◆ **JOB ITEM**: Please revise the material below, replacing every "coordinate pair" with "point" and leaving everything else unchanged.
══════
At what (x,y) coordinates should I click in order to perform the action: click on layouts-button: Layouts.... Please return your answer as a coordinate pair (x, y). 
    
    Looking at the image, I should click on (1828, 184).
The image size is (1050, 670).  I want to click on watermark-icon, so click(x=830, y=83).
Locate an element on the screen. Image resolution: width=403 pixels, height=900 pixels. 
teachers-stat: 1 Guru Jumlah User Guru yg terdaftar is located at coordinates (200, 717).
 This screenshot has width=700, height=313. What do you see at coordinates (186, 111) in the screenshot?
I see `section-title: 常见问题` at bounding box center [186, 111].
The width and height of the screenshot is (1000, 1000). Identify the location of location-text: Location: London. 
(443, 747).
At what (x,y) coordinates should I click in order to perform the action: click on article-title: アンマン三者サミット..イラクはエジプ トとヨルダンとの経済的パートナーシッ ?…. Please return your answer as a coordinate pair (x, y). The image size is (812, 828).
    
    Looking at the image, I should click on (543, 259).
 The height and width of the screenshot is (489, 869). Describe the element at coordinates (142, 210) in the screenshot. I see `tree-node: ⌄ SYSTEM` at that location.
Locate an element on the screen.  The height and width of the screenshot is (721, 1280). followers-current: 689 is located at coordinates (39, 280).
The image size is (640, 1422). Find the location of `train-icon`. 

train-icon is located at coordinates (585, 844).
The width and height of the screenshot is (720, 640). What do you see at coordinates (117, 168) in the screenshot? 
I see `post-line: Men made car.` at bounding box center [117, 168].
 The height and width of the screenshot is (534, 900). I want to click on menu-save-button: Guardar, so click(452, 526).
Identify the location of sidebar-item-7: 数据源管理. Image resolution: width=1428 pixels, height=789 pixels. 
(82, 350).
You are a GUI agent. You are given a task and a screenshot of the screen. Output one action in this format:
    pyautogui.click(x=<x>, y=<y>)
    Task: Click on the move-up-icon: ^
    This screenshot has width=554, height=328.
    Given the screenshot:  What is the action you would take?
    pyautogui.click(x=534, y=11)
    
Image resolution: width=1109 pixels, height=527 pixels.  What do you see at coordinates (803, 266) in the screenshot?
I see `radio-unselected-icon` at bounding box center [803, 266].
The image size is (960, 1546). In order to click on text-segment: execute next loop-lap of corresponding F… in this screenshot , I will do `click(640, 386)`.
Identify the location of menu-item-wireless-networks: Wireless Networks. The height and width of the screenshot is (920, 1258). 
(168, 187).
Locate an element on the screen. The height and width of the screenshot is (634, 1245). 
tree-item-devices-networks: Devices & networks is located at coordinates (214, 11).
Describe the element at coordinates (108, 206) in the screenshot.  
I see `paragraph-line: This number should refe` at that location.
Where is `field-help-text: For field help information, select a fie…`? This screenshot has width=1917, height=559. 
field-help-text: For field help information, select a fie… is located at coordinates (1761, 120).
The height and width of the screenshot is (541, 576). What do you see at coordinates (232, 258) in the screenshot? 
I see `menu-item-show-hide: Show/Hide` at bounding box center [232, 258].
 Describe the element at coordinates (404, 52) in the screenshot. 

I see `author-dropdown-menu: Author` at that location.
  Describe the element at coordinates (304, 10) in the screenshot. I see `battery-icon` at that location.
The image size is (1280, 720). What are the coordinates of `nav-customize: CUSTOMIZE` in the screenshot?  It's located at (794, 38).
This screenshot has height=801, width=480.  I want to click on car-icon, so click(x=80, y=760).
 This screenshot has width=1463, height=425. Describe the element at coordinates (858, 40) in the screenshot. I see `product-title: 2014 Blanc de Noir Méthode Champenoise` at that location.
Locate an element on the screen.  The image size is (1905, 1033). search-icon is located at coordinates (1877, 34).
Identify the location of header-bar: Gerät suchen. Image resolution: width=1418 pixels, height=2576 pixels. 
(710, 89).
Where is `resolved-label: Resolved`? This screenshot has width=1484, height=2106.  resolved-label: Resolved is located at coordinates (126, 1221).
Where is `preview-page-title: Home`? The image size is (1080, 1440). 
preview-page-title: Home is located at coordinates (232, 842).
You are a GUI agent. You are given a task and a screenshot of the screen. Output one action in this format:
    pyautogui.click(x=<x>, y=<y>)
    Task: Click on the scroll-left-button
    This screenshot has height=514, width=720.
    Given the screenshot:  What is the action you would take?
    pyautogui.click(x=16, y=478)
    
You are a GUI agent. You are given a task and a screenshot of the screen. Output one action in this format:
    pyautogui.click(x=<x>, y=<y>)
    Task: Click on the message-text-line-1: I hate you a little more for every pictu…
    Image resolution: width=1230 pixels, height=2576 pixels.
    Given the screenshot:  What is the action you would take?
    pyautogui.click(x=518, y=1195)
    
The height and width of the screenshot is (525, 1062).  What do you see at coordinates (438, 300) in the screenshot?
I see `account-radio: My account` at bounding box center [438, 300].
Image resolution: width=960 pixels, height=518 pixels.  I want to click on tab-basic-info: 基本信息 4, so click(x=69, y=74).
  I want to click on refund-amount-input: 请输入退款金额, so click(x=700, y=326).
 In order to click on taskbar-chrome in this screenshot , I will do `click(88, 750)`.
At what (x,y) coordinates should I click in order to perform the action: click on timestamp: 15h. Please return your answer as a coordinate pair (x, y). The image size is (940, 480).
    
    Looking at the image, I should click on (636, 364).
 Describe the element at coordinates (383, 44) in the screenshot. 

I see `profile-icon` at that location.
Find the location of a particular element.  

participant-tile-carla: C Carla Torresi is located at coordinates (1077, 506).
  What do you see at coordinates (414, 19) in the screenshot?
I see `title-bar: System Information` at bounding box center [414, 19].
══════
◆ **RESULT OF THIS TASK**:
At what (x,y) coordinates should I click in order to perform the action: click on layouts-button: Layouts.... Please return your answer as a point (x, y). 
    
    Looking at the image, I should click on (1828, 184).
The image size is (1050, 670).  I want to click on watermark-icon, so click(x=830, y=83).
Locate an element on the screen. Image resolution: width=403 pixels, height=900 pixels. 
teachers-stat: 1 Guru Jumlah User Guru yg terdaftar is located at coordinates (200, 717).
 This screenshot has width=700, height=313. What do you see at coordinates (186, 111) in the screenshot?
I see `section-title: 常见问题` at bounding box center [186, 111].
The width and height of the screenshot is (1000, 1000). Identify the location of location-text: Location: London. 
(443, 747).
At what (x,y) coordinates should I click in order to perform the action: click on article-title: アンマン三者サミット..イラクはエジプ トとヨルダンとの経済的パートナーシッ ?…. Please return your answer as a point (x, y). The image size is (812, 828).
    
    Looking at the image, I should click on (543, 259).
 The height and width of the screenshot is (489, 869). Describe the element at coordinates (142, 210) in the screenshot. I see `tree-node: ⌄ SYSTEM` at that location.
Locate an element on the screen.  The height and width of the screenshot is (721, 1280). followers-current: 689 is located at coordinates (39, 280).
The image size is (640, 1422). Find the location of `train-icon`. 

train-icon is located at coordinates (585, 844).
The width and height of the screenshot is (720, 640). What do you see at coordinates (117, 168) in the screenshot? 
I see `post-line: Men made car.` at bounding box center [117, 168].
 The height and width of the screenshot is (534, 900). I want to click on menu-save-button: Guardar, so click(452, 526).
Identify the location of sidebar-item-7: 数据源管理. Image resolution: width=1428 pixels, height=789 pixels. 
(82, 350).
You are a GUI agent. You are given a task and a screenshot of the screen. Output one action in this format:
    pyautogui.click(x=<x>, y=<y>)
    Task: Click on the move-up-icon: ^
    This screenshot has width=554, height=328.
    Given the screenshot:  What is the action you would take?
    pyautogui.click(x=534, y=11)
    
Image resolution: width=1109 pixels, height=527 pixels.  What do you see at coordinates (803, 266) in the screenshot?
I see `radio-unselected-icon` at bounding box center [803, 266].
The image size is (960, 1546). In order to click on text-segment: execute next loop-lap of corresponding F… in this screenshot , I will do `click(640, 386)`.
Identify the location of menu-item-wireless-networks: Wireless Networks. The height and width of the screenshot is (920, 1258). 
(168, 187).
Locate an element on the screen. The height and width of the screenshot is (634, 1245). 
tree-item-devices-networks: Devices & networks is located at coordinates (214, 11).
Describe the element at coordinates (108, 206) in the screenshot.  
I see `paragraph-line: This number should refe` at that location.
Where is `field-help-text: For field help information, select a fie…`? This screenshot has width=1917, height=559. 
field-help-text: For field help information, select a fie… is located at coordinates (1761, 120).
The height and width of the screenshot is (541, 576). What do you see at coordinates (232, 258) in the screenshot? 
I see `menu-item-show-hide: Show/Hide` at bounding box center [232, 258].
 Describe the element at coordinates (404, 52) in the screenshot. 

I see `author-dropdown-menu: Author` at that location.
  Describe the element at coordinates (304, 10) in the screenshot. I see `battery-icon` at that location.
The image size is (1280, 720). What are the coordinates of `nav-customize: CUSTOMIZE` in the screenshot?  It's located at (794, 38).
This screenshot has height=801, width=480.  I want to click on car-icon, so click(x=80, y=760).
 This screenshot has width=1463, height=425. Describe the element at coordinates (858, 40) in the screenshot. I see `product-title: 2014 Blanc de Noir Méthode Champenoise` at that location.
Locate an element on the screen.  The image size is (1905, 1033). search-icon is located at coordinates (1877, 34).
Identify the location of header-bar: Gerät suchen. Image resolution: width=1418 pixels, height=2576 pixels. 
(710, 89).
Where is `resolved-label: Resolved`? This screenshot has width=1484, height=2106.  resolved-label: Resolved is located at coordinates (126, 1221).
Where is `preview-page-title: Home`? The image size is (1080, 1440). 
preview-page-title: Home is located at coordinates (232, 842).
You are a GUI agent. You are given a task and a screenshot of the screen. Output one action in this format:
    pyautogui.click(x=<x>, y=<y>)
    Task: Click on the scroll-left-button
    This screenshot has height=514, width=720.
    Given the screenshot:  What is the action you would take?
    pyautogui.click(x=16, y=478)
    
You are a GUI agent. You are given a task and a screenshot of the screen. Output one action in this format:
    pyautogui.click(x=<x>, y=<y>)
    Task: Click on the message-text-line-1: I hate you a little more for every pictu…
    Image resolution: width=1230 pixels, height=2576 pixels.
    Given the screenshot:  What is the action you would take?
    pyautogui.click(x=518, y=1195)
    
The height and width of the screenshot is (525, 1062).  What do you see at coordinates (438, 300) in the screenshot?
I see `account-radio: My account` at bounding box center [438, 300].
Image resolution: width=960 pixels, height=518 pixels.  I want to click on tab-basic-info: 基本信息 4, so click(x=69, y=74).
  I want to click on refund-amount-input: 请输入退款金额, so click(x=700, y=326).
 In order to click on taskbar-chrome in this screenshot , I will do `click(88, 750)`.
At what (x,y) coordinates should I click in order to perform the action: click on timestamp: 15h. Please return your answer as a point (x, y). The image size is (940, 480).
    
    Looking at the image, I should click on (636, 364).
 Describe the element at coordinates (383, 44) in the screenshot. 

I see `profile-icon` at that location.
Find the location of a particular element.  

participant-tile-carla: C Carla Torresi is located at coordinates (1077, 506).
  What do you see at coordinates (414, 19) in the screenshot?
I see `title-bar: System Information` at bounding box center [414, 19].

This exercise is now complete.